Reasons Why. Otra maldita opinión.

Joy division
Joy division

Hablemos de Hannah Baker. No haré ningún chiste con su apellido. Lo prometo. No sabes cómo me tienta, pero esto es un texto serio.

Todo empezó un día de Fnaqueo con unos colegas. Fuimos a por unas tarjetas de Netflix.

Yo no participo de ese vicio inmundo, mas les acompaño. Un paseo por esas instalaciones alivia el ánimo aunque esté plagado de morralla comercial y vendan libros de youtubers. Deberían quemar esos libros a lo Fahrenheit 451. Están en la sección de “Literatura infantil” o algo así, supongo. Al lado brillaban cubiertas de Harry Potter. Eh, no insinúo nada. Está bien eso de leer libros de JK Rowling…sí, magia, varitas, guay. Menos mal que las vi en el cine antes de que se me pasara la idea de perder tiempo leyendo eso.

— Mira, Iván, la mejor saga de todos los tiempos.

Maldito R., sabe cómo provocarme.
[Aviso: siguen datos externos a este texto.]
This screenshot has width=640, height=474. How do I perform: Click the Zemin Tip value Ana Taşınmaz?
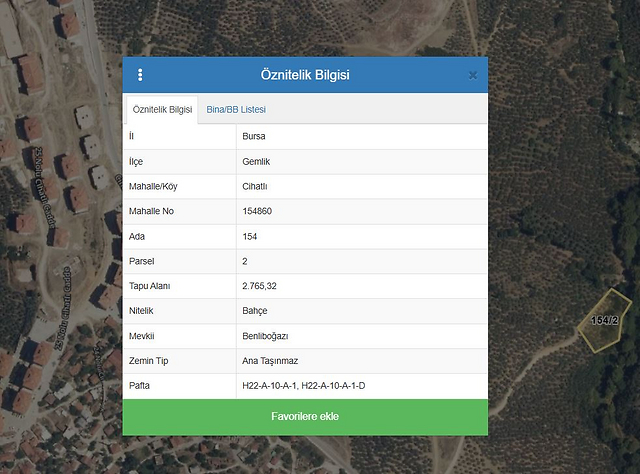[x=270, y=361]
Es una guerra interna inconciliable.

— ¿Te refieres al Señor de los Anillos?

R. también es un fanático de Tolkien y la fantasía medieval. A Tolkien lo respeto, pero para seguir el pique, he de vacilarle un poco.

— Pero vamos a ver, si sabes que son la puta hostia, si lo sabes, Iván, pero te quieres hacer el duro, te niegas a la verdad, pero sabes que es una obra, buffff impresionante,

Iván, impresionante, mira qué portada – era una versión que encima brillaba dorada –.

Impresionante

Es una caña discutir sobre estos temas con los colegas, de risas.
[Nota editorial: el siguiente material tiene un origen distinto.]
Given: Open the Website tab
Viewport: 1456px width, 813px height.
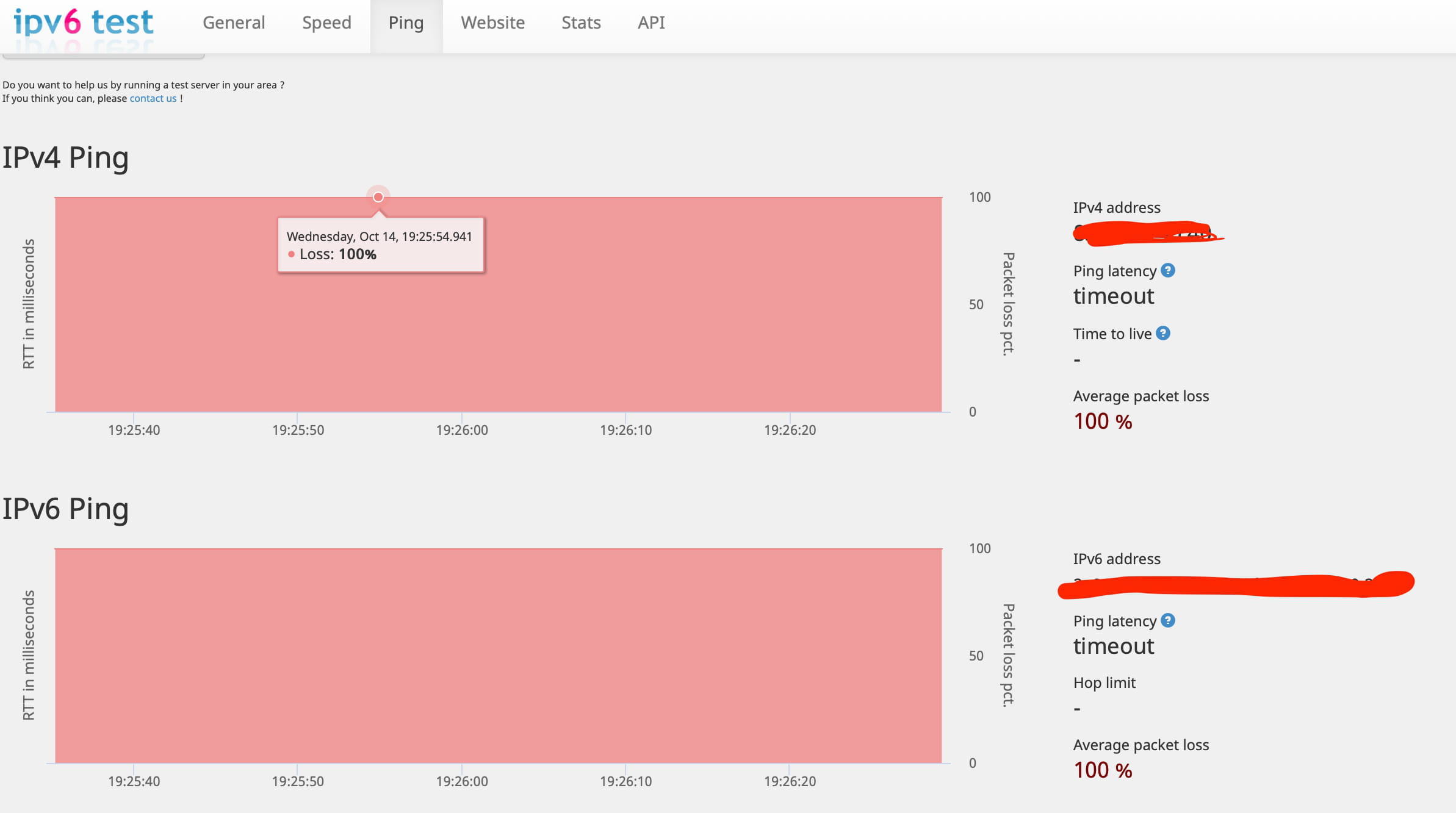Looking at the screenshot, I should pyautogui.click(x=492, y=23).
— Impresionante. Debo reconocer que con esa portada…

— Vamos , tócala. Está suave – y acaricia la portada del libro de Harry Potter –.

El cabrón de R. sabe tomarse con humor la vida.

Rebobinemos un poco hacia delante. Compramos la dichosa tarjeta de Netflix. Me dieron la charla, G. y R. sobre cómo debería ver series, que por qué no veo series, que sale barato por cada mes, etc. (Por cierto, este texto no está publicitado por Netflix.)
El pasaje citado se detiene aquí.